--- EXERCISE GOAL ---
Nothing in the data should be left out, so repeat it all exactly.

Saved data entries
..............................

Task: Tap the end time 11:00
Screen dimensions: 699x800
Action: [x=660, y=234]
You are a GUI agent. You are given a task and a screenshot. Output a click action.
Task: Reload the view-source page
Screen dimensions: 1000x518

..............................

--- EXPECTED OUTPUT ---
Task: Tap the end time 11:00
Screen dimensions: 699x800
Action: [x=660, y=234]
You are a GUI agent. You are given a task and a screenshot. Output a click action.
Task: Reload the view-source page
Screen dimensions: 1000x518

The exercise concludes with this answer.